DATA SHOWN Block Start

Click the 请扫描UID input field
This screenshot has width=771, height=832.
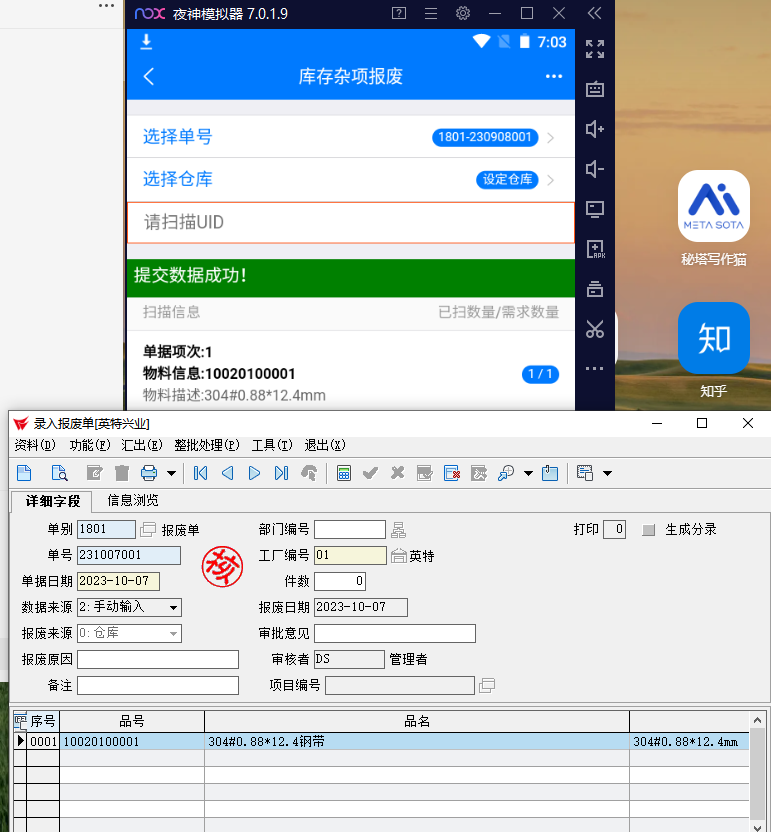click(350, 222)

DATA SHOWN Block End
DATA SHOWN Block Start

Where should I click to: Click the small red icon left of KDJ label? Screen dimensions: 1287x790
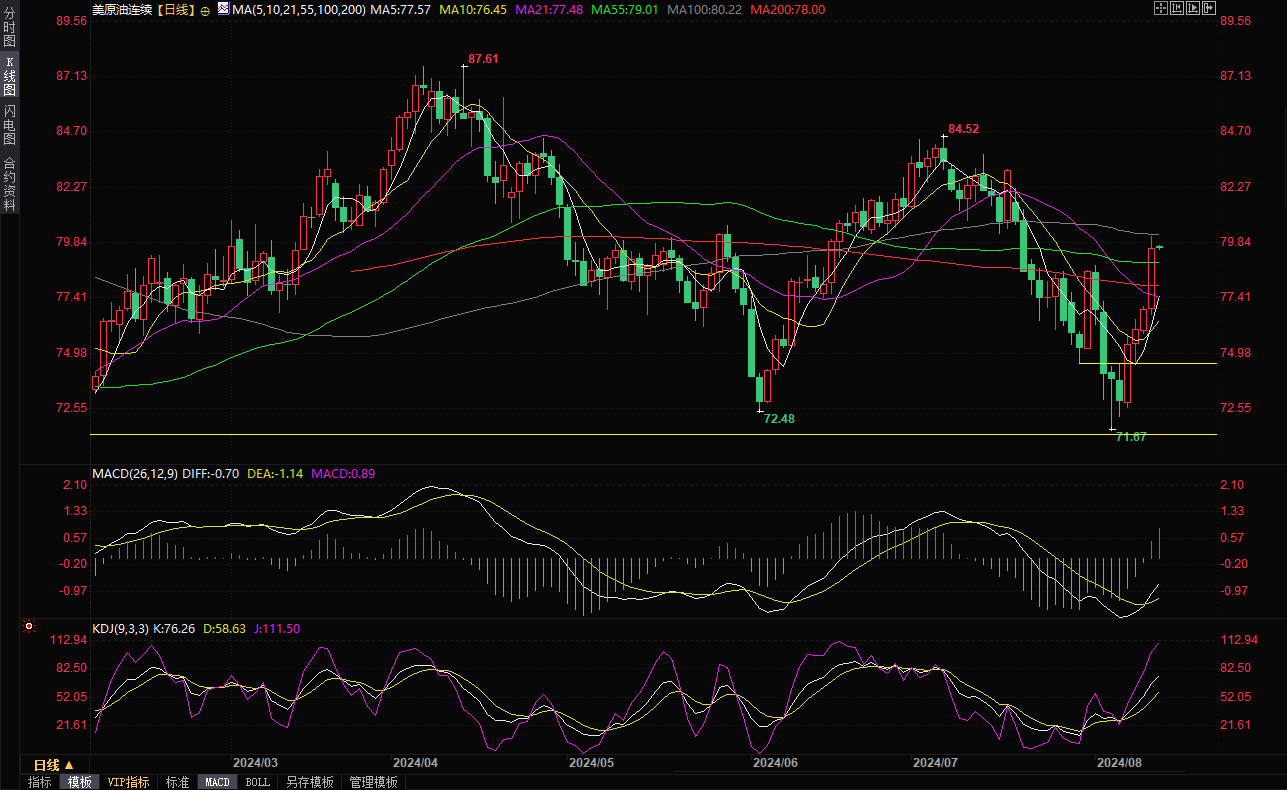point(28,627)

DATA SHOWN Block End
DATA SHOWN Block Start

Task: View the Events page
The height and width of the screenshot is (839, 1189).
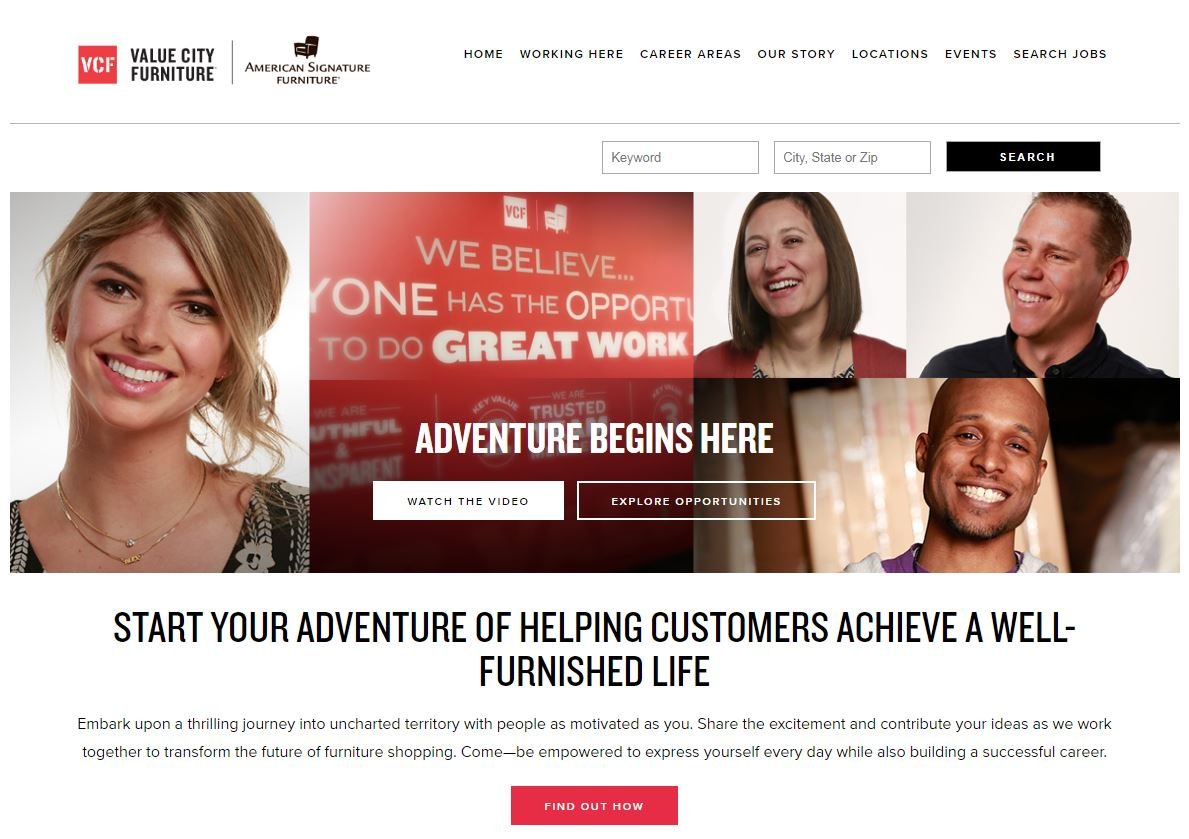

DATA SHOWN Block End

▸ ACTION ITEM: A word-for-word copy of the lines above from the one with "Task: View the Events page" through the one with "The height and", inclusive, is the only output wanted.

▸ SOLVED PROBLEM:
Task: View the Events page
The height and width of the screenshot is (839, 1189).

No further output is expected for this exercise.